DIRECTION:
Reproduce the items below verbatim, starting at the very first line and ending at the line that contains "pos(153,524)".

** START OF RAW DATA **

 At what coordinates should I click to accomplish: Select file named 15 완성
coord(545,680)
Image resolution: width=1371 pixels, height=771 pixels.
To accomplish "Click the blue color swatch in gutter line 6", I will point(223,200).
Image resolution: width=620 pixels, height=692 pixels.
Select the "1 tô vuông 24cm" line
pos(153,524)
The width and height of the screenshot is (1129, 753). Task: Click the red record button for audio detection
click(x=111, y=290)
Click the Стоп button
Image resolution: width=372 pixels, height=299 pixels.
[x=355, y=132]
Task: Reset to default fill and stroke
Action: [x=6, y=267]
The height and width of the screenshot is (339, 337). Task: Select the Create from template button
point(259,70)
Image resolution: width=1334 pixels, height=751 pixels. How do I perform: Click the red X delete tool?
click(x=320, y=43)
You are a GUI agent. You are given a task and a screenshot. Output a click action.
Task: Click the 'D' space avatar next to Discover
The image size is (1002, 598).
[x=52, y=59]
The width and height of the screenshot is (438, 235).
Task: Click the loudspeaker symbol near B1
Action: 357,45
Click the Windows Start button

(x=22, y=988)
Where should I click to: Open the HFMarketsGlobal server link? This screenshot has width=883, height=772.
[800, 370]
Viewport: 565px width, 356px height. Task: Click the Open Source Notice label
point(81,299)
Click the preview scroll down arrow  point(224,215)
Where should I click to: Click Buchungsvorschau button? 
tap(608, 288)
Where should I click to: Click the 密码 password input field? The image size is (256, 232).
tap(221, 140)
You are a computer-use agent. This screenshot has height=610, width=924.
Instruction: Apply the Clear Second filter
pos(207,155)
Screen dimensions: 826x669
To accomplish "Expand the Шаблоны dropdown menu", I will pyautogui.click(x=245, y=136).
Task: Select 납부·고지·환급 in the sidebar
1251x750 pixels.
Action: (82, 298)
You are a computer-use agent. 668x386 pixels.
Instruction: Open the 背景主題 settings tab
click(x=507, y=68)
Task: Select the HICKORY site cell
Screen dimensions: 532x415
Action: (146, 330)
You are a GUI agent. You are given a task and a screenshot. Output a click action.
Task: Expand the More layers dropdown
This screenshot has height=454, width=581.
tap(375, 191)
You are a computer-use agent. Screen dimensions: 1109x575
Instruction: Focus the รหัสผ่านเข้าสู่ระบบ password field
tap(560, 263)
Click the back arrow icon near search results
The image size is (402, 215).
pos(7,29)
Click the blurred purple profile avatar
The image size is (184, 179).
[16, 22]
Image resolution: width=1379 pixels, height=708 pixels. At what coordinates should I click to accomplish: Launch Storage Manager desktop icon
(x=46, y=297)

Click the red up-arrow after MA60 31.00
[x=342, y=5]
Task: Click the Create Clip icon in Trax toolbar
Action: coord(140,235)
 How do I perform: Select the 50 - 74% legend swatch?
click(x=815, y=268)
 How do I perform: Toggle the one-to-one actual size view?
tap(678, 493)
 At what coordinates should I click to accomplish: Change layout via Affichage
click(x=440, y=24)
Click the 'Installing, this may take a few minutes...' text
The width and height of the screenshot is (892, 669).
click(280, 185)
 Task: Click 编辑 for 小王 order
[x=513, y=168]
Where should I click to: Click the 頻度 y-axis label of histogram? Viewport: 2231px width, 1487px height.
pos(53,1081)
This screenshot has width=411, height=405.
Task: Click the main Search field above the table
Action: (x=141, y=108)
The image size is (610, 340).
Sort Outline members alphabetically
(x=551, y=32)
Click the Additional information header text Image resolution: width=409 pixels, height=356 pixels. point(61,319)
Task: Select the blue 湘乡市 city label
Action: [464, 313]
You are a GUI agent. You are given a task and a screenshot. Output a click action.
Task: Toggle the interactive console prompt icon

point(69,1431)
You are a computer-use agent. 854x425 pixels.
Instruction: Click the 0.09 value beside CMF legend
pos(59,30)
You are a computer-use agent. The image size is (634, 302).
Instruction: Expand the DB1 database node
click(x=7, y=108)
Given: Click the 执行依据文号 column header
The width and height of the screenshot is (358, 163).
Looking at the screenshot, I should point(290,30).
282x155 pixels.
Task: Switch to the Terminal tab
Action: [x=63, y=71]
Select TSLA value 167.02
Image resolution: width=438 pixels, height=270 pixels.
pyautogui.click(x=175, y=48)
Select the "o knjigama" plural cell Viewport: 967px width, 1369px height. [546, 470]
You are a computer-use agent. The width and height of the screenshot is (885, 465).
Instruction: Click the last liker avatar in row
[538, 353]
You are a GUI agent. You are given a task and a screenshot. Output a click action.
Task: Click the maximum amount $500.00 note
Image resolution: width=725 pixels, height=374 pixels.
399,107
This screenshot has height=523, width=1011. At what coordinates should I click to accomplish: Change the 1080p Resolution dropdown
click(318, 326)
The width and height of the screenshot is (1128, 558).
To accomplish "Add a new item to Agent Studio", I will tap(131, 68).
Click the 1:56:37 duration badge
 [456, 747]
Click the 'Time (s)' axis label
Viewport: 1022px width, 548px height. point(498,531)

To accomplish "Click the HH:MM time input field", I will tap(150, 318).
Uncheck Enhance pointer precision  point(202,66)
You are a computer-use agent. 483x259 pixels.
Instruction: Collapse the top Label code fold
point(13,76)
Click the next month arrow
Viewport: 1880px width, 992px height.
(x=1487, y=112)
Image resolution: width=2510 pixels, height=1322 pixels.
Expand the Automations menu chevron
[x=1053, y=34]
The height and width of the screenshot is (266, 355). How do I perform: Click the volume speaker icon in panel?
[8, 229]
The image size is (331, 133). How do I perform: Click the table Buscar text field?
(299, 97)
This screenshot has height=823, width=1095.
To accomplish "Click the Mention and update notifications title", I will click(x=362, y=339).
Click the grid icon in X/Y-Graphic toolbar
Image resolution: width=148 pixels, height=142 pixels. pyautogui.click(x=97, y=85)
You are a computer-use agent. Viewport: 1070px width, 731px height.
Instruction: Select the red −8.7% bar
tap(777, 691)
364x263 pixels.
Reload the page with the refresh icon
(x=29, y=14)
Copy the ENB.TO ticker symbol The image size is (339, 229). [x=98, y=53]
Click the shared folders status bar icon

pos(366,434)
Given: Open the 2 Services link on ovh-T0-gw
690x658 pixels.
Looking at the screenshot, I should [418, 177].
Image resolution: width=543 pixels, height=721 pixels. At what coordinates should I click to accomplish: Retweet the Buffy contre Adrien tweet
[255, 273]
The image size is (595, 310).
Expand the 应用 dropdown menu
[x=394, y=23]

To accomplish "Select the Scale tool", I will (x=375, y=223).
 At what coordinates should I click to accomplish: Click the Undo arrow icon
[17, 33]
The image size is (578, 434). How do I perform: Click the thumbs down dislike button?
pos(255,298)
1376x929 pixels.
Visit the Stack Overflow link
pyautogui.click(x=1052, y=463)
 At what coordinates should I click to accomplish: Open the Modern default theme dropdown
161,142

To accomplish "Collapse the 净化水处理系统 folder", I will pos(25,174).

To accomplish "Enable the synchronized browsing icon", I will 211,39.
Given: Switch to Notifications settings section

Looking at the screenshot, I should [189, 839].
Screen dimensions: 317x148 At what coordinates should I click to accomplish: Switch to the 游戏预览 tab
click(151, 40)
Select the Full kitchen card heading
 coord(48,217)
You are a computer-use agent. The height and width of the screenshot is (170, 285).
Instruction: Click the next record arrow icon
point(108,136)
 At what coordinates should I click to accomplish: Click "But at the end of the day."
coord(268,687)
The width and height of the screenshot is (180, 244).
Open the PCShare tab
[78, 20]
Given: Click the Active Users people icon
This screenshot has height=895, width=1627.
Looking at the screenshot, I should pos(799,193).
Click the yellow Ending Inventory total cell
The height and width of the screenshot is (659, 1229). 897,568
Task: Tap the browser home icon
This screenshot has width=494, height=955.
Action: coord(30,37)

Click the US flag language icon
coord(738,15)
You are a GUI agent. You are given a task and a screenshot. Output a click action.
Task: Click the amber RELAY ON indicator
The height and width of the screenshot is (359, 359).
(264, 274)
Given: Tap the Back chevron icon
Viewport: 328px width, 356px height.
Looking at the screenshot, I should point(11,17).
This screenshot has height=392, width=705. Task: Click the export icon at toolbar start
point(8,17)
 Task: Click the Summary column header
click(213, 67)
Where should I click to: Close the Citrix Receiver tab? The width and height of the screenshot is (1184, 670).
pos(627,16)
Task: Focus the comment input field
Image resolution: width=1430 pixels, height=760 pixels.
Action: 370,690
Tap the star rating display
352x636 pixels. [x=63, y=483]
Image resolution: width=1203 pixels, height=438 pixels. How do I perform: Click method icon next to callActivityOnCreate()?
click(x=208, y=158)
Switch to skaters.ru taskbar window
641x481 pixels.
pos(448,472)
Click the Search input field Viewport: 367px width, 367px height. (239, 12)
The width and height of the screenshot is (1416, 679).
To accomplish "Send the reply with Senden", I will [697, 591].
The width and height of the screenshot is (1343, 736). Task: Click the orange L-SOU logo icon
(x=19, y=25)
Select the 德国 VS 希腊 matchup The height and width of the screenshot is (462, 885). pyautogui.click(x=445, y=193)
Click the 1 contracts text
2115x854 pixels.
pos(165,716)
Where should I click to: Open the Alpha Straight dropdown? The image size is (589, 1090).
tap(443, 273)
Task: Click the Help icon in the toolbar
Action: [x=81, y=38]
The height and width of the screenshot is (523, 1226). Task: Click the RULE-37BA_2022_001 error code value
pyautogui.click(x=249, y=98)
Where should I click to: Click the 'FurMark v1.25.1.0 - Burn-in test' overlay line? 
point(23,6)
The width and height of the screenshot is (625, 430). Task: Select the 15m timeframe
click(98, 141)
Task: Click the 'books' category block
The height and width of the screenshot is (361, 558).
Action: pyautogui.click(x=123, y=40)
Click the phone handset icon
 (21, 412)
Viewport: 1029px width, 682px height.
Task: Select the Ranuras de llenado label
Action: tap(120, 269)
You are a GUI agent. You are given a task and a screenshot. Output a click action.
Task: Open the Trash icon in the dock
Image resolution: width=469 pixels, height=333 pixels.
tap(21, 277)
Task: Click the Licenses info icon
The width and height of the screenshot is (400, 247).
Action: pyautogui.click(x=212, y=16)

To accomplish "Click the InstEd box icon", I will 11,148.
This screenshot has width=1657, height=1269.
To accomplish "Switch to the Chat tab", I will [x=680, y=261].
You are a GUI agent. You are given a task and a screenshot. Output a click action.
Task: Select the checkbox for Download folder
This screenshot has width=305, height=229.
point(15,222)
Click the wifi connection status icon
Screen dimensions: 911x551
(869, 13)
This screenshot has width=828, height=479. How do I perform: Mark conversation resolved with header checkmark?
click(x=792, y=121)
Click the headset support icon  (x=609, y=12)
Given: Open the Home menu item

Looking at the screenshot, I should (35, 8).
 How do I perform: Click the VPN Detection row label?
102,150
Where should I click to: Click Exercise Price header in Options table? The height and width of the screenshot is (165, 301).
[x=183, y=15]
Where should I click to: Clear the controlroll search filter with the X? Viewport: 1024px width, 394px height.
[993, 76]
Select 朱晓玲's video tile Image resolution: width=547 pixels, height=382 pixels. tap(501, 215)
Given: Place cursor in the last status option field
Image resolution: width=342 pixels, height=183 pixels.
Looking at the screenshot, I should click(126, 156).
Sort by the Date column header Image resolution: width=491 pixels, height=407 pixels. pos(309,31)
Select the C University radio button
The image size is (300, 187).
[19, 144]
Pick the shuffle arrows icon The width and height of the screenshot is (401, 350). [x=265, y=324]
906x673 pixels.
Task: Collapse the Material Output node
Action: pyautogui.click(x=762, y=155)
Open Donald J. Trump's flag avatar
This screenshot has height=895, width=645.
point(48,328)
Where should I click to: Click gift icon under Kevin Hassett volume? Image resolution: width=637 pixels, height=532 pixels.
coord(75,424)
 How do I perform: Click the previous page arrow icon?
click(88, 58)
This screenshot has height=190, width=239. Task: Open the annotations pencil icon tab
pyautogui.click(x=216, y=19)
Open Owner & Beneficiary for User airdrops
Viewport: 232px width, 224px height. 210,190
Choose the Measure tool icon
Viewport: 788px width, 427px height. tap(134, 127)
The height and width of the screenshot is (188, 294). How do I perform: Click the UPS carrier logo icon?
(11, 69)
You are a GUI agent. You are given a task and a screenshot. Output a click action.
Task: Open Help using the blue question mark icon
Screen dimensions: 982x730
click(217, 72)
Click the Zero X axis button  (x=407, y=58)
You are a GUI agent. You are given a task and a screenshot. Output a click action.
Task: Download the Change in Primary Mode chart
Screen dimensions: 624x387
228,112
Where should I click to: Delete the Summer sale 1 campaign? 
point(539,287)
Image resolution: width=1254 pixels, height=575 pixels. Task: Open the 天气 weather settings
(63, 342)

** END OF RAW DATA **

WRITTEN ANSWER:
 At what coordinates should I click to accomplish: Select file named 15 완성
coord(545,680)
Image resolution: width=1371 pixels, height=771 pixels.
To accomplish "Click the blue color swatch in gutter line 6", I will point(223,200).
Image resolution: width=620 pixels, height=692 pixels.
Select the "1 tô vuông 24cm" line
pos(153,524)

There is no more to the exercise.